Qubole allows overriding the cluster-level properties, query-manager.required-workers-max-wait and query-manager.required-workers at query-level through the corresponding session properties, required_workers_max_wait and required_workers.

Let us consider this example.

SET SESSION required_workers=5;
SET SESSION required_workers_max_wait='3m';
select * from foo;

This ensures that the query is not scheduled until at least 5 nodes are in the cluster or until 3 minutes have elapsed.

The number of worker nodes that autoscaling brings up is capped by the lower value between the cluster’s maximum size or resource groups’ maxNodeLimit (if it has been configured).

This feature is useful for upscaling the cluster to handle scheduled ETLs and reporting jobs whose resource requirements are well known.

Note

These are autoscaling nodes and adhere to the existing cluster configuration for pre-emptible nodes.

Controlling the Nodes’ Downscaling Velocity

The autoscaling service for Presto triggers an action of removing the ascm.downscaling.group-size (with its default=5) nodes during each configured ascm.decision.interval (with its default=10s) if it calculates the optimal size of the cluster to be less than the current cluster size continuously for the configured Cool down period. This results in a downscaling profile where no nodes are removed during the Cool down period and nodes are removed very aggressively until the cluster reaches its optimal size.

This figure illustrates the downscaling profile of cluster nodes.

../../../_images/Downscaling-profile.png

To control the nodes’ downscaling velocity, Qubole provides a Presto cluster configuration override, ascm.downscaling.staggered=true. When you override it on the cluster, every time a downscaling action is triggered, the Cool down period is reset, which has a default value of 5 minutes. The next downscaling action is not triggered by the autoscaling service until it calculates the optimal size of the cluster to be less than the current cluster size continuously for the configured Cool down period. This results in a more gradual downscaling profile where ascm.downscaling.group-size nodes are removed in each Cool down period until the cluster reaches its optimal size.

For better understanding, let us consider these two examples.

Example 1: Consider a cluster without ascm.downscaling.staggered enabled.

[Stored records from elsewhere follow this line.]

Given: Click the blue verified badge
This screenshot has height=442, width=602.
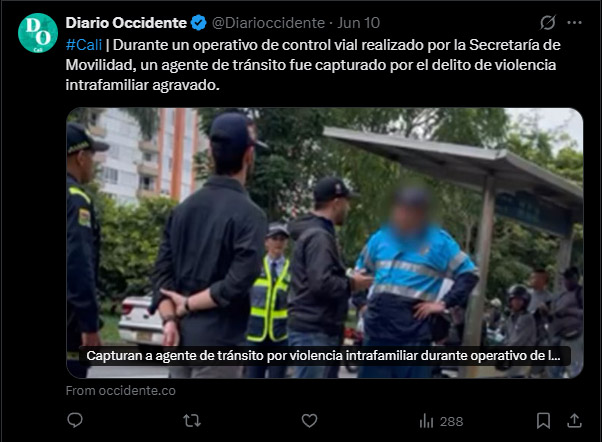Looking at the screenshot, I should [198, 23].
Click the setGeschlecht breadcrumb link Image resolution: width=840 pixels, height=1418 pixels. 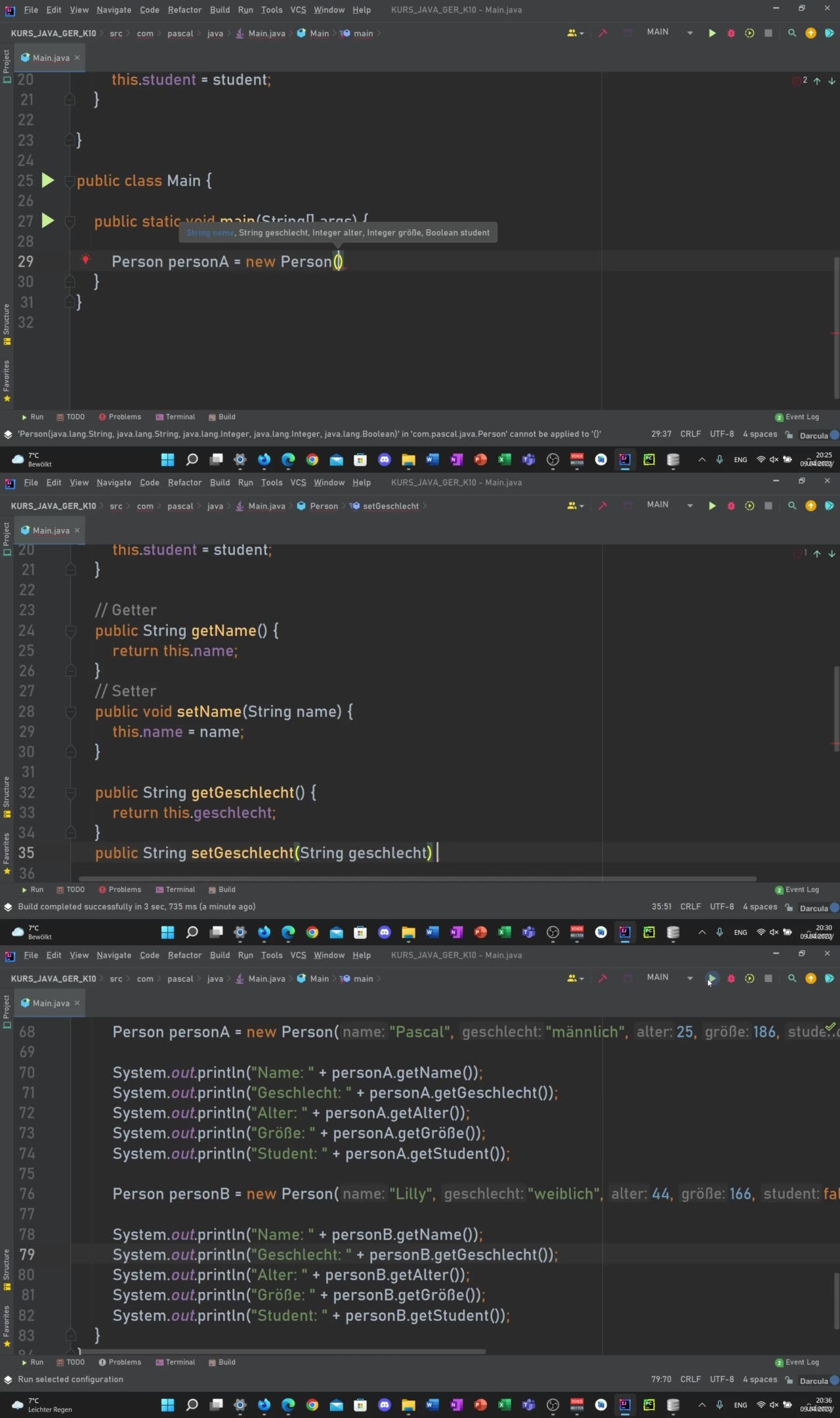(390, 506)
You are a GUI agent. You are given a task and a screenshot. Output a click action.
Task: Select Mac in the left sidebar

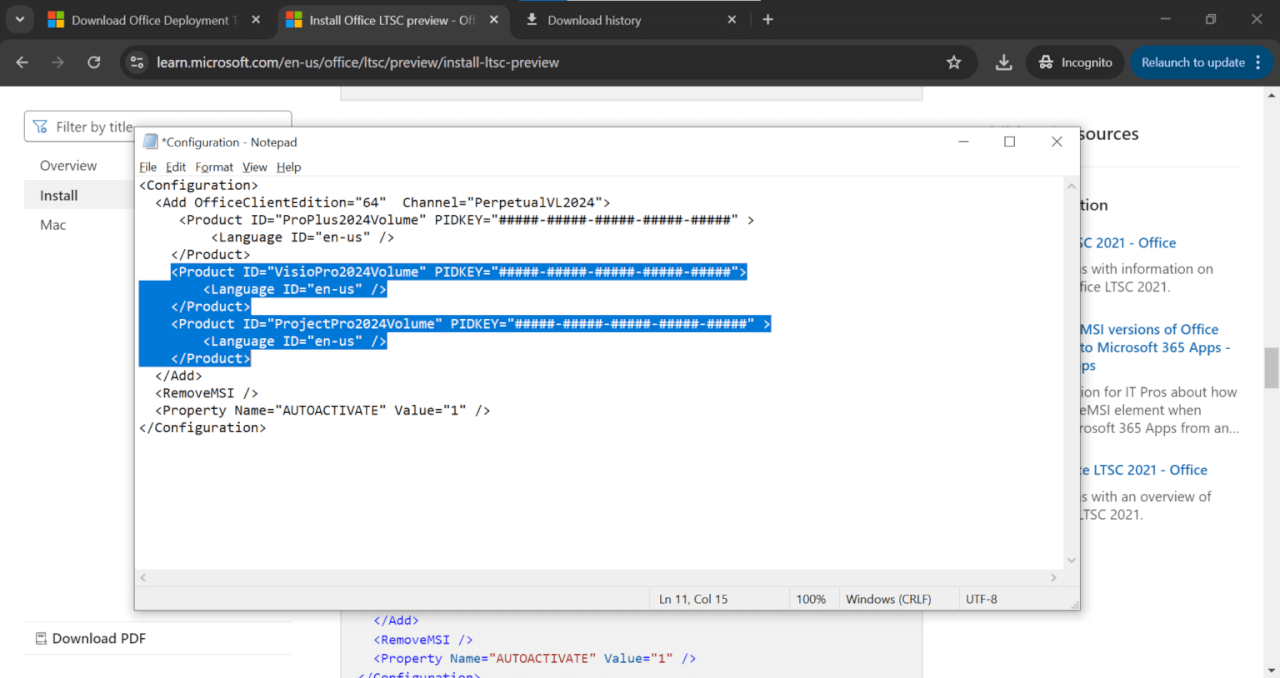coord(52,225)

The configured Cool down period is 10m. The current cluster size is 12 and optimal size is 2 with ascm.downscaling.group-size=2.

In this case, for 10 minutes no nodes are removed– that is while the Cool down period lasts. After that, 2 nodes are removed every 10 seconds until the cluster size is 2.

The total time taken to get to optimal size is (cool down period + ((current - optimal)/group_size) * 10s) = 10 minutes and 50 seconds.

Example 2: Consider a cluster with ascm.downscaling.staggered enabled.

The configured Cool down period is 2m. The current cluster size is 12 and optimal size is 2 with ascm.downscaling.group-size=2.

In this case, 2 nodes are removed every 2 minutes until the cluster size is 2.

The total time taken to get to optimal size is ((current - optimal)/group_size) * cool down period) = 10 minutes.

In addition, Presto also supports resource groups based dynamic cluster sizing at the cluster and account levels as described in Resource Groups based Dynamic Cluster Sizing in Presto.

Decommissioning a Worker Node

Qubole allows you to gracefully decommission a worker node during autoscaling through the cluster’s coordinator node. If you find a problematic worker node, then you can manually remove it using the cluster API as described in Remove a Node from a Cluster.